Item position entries:
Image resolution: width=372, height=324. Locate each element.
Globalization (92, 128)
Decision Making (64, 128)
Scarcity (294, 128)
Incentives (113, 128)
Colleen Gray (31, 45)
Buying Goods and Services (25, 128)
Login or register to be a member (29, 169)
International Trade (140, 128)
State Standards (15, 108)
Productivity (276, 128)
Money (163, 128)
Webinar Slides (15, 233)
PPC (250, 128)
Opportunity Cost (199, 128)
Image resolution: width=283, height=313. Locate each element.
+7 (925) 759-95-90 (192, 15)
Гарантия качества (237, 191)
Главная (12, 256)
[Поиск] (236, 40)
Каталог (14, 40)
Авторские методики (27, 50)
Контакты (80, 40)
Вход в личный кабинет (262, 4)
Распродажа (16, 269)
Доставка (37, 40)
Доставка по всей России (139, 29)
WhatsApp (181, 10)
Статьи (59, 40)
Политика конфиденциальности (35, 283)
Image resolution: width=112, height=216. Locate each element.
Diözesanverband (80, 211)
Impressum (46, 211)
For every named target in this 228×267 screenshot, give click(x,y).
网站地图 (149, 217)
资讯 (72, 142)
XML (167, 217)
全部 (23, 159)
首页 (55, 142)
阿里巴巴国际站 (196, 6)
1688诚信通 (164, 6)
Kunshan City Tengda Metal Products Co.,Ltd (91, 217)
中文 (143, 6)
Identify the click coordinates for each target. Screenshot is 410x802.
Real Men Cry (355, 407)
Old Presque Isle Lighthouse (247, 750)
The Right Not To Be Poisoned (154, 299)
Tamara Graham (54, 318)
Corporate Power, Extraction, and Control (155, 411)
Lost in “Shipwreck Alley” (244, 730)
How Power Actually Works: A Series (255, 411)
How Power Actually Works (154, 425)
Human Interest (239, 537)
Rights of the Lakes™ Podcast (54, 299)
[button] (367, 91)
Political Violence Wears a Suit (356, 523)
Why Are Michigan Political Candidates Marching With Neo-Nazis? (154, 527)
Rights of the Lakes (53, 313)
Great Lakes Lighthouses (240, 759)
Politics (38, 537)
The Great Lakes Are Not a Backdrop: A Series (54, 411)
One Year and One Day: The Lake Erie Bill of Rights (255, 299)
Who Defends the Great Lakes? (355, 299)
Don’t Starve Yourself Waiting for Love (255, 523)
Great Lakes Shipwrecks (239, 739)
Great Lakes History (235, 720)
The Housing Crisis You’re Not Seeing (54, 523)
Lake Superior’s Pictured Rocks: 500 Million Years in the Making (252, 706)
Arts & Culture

WHAT IS ASKED >> Format every line of the data above as a Markdown table with the columns "Row" and "Entry". Number the rows in order and leave out any blank lines.

WRITTEN ANSWER >>
| Row | Entry |
|---|---|
| 1 | Image resolution: width=372, height=324. Locate each element. |
| 2 | Globalization (92, 128) |
| 3 | Decision Making (64, 128) |
| 4 | Scarcity (294, 128) |
| 5 | Incentives (113, 128) |
| 6 | Colleen Gray (31, 45) |
| 7 | Buying Goods and Services (25, 128) |
| 8 | Login or register to be a member (29, 169) |
| 9 | International Trade (140, 128) |
| 10 | State Standards (15, 108) |
| 11 | Productivity (276, 128) |
| 12 | Money (163, 128) |
| 13 | Webinar Slides (15, 233) |
| 14 | PPC (250, 128) |
| 15 | Opportunity Cost (199, 128) |
| 16 | Image resolution: width=283, height=313. Locate each element. |
| 17 | +7 (925) 759-95-90 (192, 15) |
| 18 | Гарантия качества (237, 191) |
| 19 | Главная (12, 256) |
| 20 | [Поиск] (236, 40) |
| 21 | Каталог (14, 40) |
| 22 | Авторские методики (27, 50) |
| 23 | Контакты (80, 40) |
| 24 | Вход в личный кабинет (262, 4) |
| 25 | Распродажа (16, 269) |
| 26 | Доставка (37, 40) |
| 27 | Доставка по всей России (139, 29) |
| 28 | WhatsApp (181, 10) |
| 29 | Статьи (59, 40) |
| 30 | Политика конфиденциальности (35, 283) |
| 31 | Image resolution: width=112, height=216. Locate each element. |
| 32 | Diözesanverband (80, 211) |
| 33 | Impressum (46, 211) |
| 34 | For every named target in this 228×267 screenshot, give click(x,y). |
| 35 | 网站地图 (149, 217) |
| 36 | 资讯 (72, 142) |
| 37 | XML (167, 217) |
| 38 | 全部 (23, 159) |
| 39 | 首页 (55, 142) |
| 40 | 阿里巴巴国际站 (196, 6) |
| 41 | 1688诚信通 (164, 6) |
| 42 | Kunshan City Tengda Metal Products Co.,Ltd (91, 217) |
| 43 | 中文 (143, 6) |
| 44 | Identify the click coordinates for each target. Screenshot is 410x802. |
| 45 | Real Men Cry (355, 407) |
| 46 | Old Presque Isle Lighthouse (247, 750) |
| 47 | The Right Not To Be Poisoned (154, 299) |
| 48 | Tamara Graham (54, 318) |
| 49 | Corporate Power, Extraction, and Control (155, 411) |
| 50 | Lost in “Shipwreck Alley” (244, 730) |
| 51 | How Power Actually Works: A Series (255, 411) |
| 52 | How Power Actually Works (154, 425) |
| 53 | Human Interest (239, 537) |
| 54 | Rights of the Lakes™ Podcast (54, 299) |
| 55 | [button] (367, 91) |
| 56 | Political Violence Wears a Suit (356, 523) |
| 57 | Why Are Michigan Political Candidates Marching With Neo-Nazis? (154, 527) |
| 58 | Rights of the Lakes (53, 313) |
| 59 | Great Lakes Lighthouses (240, 759) |
| 60 | Politics (38, 537) |
| 61 | The Great Lakes Are Not a Backdrop: A Series (54, 411) |
| 62 | One Year and One Day: The Lake Erie Bill of Rights (255, 299) |
| 63 | Who Defends the Great Lakes? (355, 299) |
| 64 | Don’t Starve Yourself Waiting for Love (255, 523) |
| 65 | Great Lakes Shipwrecks (239, 739) |
| 66 | Great Lakes History (235, 720) |
| 67 | The Housing Crisis You’re Not Seeing (54, 523) |
| 68 | Lake Superior’s Pictured Rocks: 500 Million Years in the Making (252, 706) |
| 69 | Arts & Culture |